Dienstag, 12. Februar 2013

Apfel-Quark-Krapfen

Wie versprochen war zu Hause in den letzten Tagen Karneval. Man erkennt das unter anderem an den Luftschlangen (hurra!) und den roten Gumminasen. Während sich um all dies andere gekümmert haben, fällt eine andere Karnevalsnotwendigkeit in meinen Zuständigkeitsbereich: Krapfen. Ich mag solche mit Quark und ein wenig Apfel; und Rumrosinen sind hier wie so oft ebenfalls eine gute Idee.





















Der Teig für die Krapfen ist sehr schnell gemacht. Lediglich das Ausbacken im Fett verlangt etwas Geduld.


Apfel-Quark-Krapfen

Zutaten
  • 250 g Quark
  • 250 g Mehl
  • 125 g Zucker
  • 3 Eier
  • 1 Päckchen Backpulver
  • 2 Päckchen Vanillezucker
  • 1 großer Apfel
  • Rumrosinen
  • Fett zum Frittieren (Pflanzenöl)
  • Puderzucker zum Bestäuben

Zubereitung

Pflanzenöl in einen Topf geben und erhitzen. (Ich brauche ca. 1,5 Liter Öl, das ist abhängig von der Größe des Topfes.)
Apfel schälen und klein würfeln. Quark, Mehl, Salz, Eier, Zucker, Vanillezucker und Backpulver mit dem Mixer oder der Küchenmaschine zu einem Teig verkneten.

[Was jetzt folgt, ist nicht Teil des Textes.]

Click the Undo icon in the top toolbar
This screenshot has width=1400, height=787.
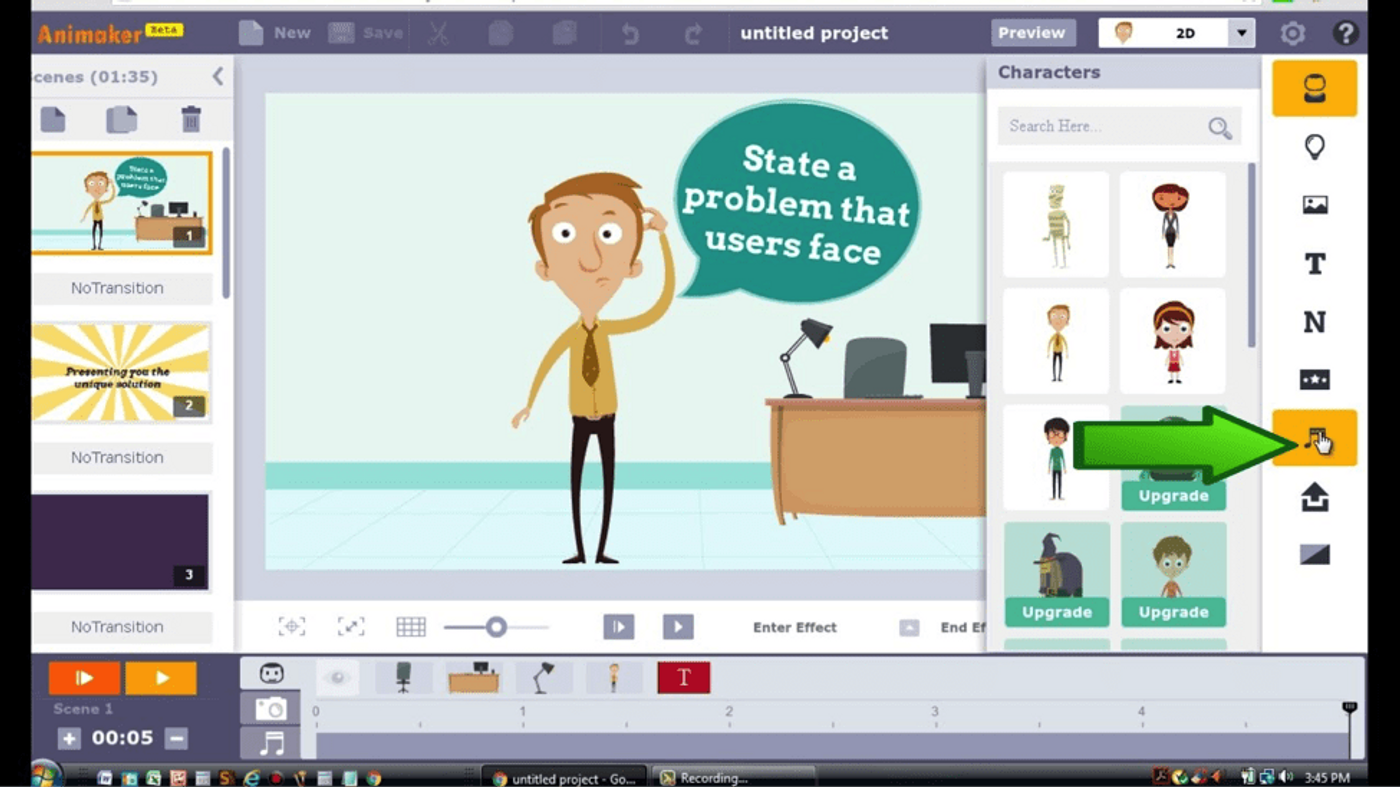coord(630,33)
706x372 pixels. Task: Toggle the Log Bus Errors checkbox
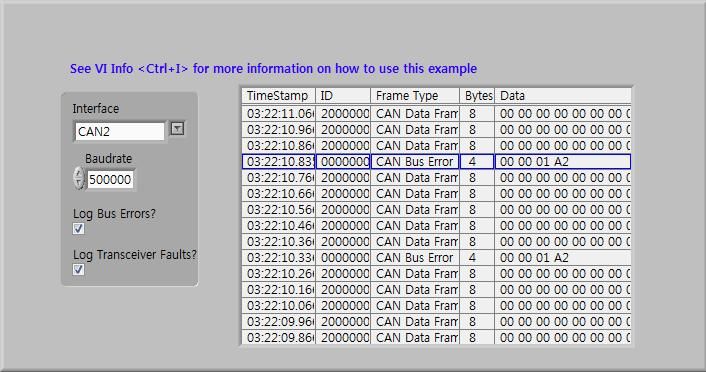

Einige Löffel Rumrosinen und die Apfelwürfel unterrühren.
Mit dem Stiel eines Holzlöffels überprüfen, ob das Öl die richtige Temperatur hat: Wenn am Stiel kleine Blasen aufsteigen, ist es heiß genug. Mit zwei Esslöffeln kleine Portionen vom Teig abstechen und ins Öl geben. Achtung, nicht zu viel Teig verwenden: Die Krapfen gehen erstens noch etwas auf, zweitens werden sie innen nicht gar, wenn sie zu groß sind. Frittieren, bis die Krapfel goldbraun sind, herausnehmen, auf Küchenpapier abtropfen lassen. Etwas abkühlen lassen, dann mit Puderzucker bestäuben.